> Assigned task: From the material below, return every line that includes "scrollbar".

------------------------------------------------

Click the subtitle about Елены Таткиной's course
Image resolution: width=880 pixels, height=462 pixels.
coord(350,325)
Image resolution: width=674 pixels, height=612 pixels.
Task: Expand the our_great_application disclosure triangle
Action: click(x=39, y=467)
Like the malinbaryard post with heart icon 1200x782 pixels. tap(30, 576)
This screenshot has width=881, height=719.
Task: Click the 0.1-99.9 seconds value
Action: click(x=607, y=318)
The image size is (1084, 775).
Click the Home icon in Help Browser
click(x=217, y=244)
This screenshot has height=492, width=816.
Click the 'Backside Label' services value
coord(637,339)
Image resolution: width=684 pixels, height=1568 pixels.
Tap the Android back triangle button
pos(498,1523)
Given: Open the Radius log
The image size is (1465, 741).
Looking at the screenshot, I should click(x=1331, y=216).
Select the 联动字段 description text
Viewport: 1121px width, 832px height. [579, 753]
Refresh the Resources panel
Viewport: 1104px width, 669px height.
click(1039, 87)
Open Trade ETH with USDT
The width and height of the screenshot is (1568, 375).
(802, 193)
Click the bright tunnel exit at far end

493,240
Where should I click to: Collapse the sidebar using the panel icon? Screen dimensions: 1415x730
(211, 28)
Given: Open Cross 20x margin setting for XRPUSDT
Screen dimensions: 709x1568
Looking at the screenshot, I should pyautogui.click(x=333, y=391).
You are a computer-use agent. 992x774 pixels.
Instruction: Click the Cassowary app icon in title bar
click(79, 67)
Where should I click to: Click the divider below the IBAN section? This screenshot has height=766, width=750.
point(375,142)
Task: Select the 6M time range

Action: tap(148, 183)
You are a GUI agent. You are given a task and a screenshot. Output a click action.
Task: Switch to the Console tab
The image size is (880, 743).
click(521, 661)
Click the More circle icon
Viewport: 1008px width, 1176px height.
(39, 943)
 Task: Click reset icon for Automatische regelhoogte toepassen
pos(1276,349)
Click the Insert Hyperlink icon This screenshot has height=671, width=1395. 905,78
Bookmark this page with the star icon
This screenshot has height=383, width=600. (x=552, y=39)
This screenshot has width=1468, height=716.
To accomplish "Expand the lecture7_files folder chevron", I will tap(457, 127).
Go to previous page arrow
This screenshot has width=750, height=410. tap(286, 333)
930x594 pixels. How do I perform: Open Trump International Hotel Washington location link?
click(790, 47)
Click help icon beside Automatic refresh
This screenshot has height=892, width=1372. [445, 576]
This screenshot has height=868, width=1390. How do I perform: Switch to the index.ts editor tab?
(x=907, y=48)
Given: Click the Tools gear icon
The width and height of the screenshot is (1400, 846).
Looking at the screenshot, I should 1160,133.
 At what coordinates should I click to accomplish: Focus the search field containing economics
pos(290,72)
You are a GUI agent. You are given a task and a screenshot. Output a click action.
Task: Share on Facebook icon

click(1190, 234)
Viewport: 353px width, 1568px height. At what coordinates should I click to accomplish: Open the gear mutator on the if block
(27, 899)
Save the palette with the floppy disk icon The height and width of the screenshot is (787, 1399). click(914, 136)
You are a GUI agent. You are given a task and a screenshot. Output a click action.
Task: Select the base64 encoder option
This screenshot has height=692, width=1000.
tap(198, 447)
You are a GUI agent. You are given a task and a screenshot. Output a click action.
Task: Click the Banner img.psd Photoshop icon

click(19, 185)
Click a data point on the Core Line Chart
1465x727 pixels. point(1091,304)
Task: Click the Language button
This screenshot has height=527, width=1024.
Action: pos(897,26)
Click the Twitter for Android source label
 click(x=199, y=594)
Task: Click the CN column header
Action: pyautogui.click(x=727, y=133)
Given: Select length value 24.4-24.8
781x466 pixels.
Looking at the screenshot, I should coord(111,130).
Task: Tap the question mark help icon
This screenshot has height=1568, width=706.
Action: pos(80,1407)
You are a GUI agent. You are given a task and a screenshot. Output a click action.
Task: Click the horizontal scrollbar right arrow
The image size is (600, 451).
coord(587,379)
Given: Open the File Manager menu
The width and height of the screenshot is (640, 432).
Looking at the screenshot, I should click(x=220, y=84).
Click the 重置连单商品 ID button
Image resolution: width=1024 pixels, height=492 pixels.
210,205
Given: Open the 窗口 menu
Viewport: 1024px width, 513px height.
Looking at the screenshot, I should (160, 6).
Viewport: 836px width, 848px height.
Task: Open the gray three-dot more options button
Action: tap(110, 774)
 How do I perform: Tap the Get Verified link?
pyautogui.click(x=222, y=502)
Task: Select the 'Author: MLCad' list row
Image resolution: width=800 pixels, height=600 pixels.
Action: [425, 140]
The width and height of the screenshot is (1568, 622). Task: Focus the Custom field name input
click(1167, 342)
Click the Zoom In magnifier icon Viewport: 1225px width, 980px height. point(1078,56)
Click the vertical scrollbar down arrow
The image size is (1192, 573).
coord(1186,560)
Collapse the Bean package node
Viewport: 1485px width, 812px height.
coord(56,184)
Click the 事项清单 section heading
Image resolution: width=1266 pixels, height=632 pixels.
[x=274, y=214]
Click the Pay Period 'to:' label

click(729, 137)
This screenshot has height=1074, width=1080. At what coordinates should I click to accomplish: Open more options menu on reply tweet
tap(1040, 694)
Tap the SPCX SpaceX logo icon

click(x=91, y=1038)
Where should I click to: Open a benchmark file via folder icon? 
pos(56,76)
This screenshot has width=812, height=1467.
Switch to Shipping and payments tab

------------------------------------------------

> Written answer:
Task: Click the horizontal scrollbar right arrow
Click the vertical scrollbar down arrow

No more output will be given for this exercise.